Previously, "race norming" in dementia testing made it harder for Black former players to prove they had the level of cognitive decline that qualifies retirees for awards that average upwards of $500,000.
However, changes to the billion-dollar settlement made last year aimed at making the tests race-blind.
A report released on Friday (August 12) revealed that 650 men had their dementia tests automatically rescored after racial bias was eliminated from the scoring formula.
51 retirees are now eligible for moderate to advanced dementia payouts, which vary based on tenure and condition, according to the report.
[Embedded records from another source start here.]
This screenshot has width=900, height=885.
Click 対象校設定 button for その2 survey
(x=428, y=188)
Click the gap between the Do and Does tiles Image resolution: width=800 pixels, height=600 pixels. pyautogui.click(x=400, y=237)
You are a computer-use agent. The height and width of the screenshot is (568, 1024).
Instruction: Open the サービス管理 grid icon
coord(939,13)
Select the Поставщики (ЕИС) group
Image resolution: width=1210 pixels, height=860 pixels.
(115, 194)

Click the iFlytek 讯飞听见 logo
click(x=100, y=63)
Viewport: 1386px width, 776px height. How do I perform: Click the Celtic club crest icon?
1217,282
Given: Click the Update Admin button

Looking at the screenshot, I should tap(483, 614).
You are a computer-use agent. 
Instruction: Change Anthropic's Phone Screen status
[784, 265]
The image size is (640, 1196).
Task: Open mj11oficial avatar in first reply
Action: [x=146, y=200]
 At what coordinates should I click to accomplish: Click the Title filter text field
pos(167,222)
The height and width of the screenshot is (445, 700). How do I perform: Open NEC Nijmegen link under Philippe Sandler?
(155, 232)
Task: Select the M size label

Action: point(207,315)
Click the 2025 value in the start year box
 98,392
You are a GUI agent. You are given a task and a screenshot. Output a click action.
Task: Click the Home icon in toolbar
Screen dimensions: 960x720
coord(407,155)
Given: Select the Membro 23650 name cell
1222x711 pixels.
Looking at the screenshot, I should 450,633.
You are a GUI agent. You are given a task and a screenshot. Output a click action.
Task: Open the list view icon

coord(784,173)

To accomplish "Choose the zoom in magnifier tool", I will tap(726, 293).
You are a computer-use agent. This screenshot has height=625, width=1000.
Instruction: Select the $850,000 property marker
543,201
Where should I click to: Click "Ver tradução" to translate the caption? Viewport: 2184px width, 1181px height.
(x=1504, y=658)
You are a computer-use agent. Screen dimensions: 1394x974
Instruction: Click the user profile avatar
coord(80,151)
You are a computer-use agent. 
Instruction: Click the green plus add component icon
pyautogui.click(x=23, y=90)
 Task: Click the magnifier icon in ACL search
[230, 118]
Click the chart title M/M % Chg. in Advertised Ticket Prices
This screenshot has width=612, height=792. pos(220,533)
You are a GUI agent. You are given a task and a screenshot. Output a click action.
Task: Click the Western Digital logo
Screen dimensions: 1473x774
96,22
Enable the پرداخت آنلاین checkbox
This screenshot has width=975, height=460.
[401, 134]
Nearly 250 men whose tests were rescored show signs of early dementia and will qualify to receive up to $35,000 in medical care.
These hundreds of former players initially failed the qualifications for awards because of race-norming in testing.
The newly rescored tests will add millions of dollars to the NFL’s total payouts.
Though thousands more Black retirees can seek new testing, advocates warn that many former players may not be able to take advantage of the new scoring formula, especially if they live alone and experience severe memory issues.
“Men who are homeless, men who originally signed up but their cognitive function changed, men who are divorced or isolated — we are going to go looking for them,” said Amy Lewis, the wife of retired Washington player Ken Jenkins, who urged the Justice Department’s Civil Rights Division to address the race-norming issue.
Chris Seeger, the lead lawyer for thousands of retired players who sought dementia payouts from the NFL, has apologized for initially failing to see the impact of racial bias on testing.
Seeger pledged in a recent interview to “make sure the NFL pays every nickel they should.”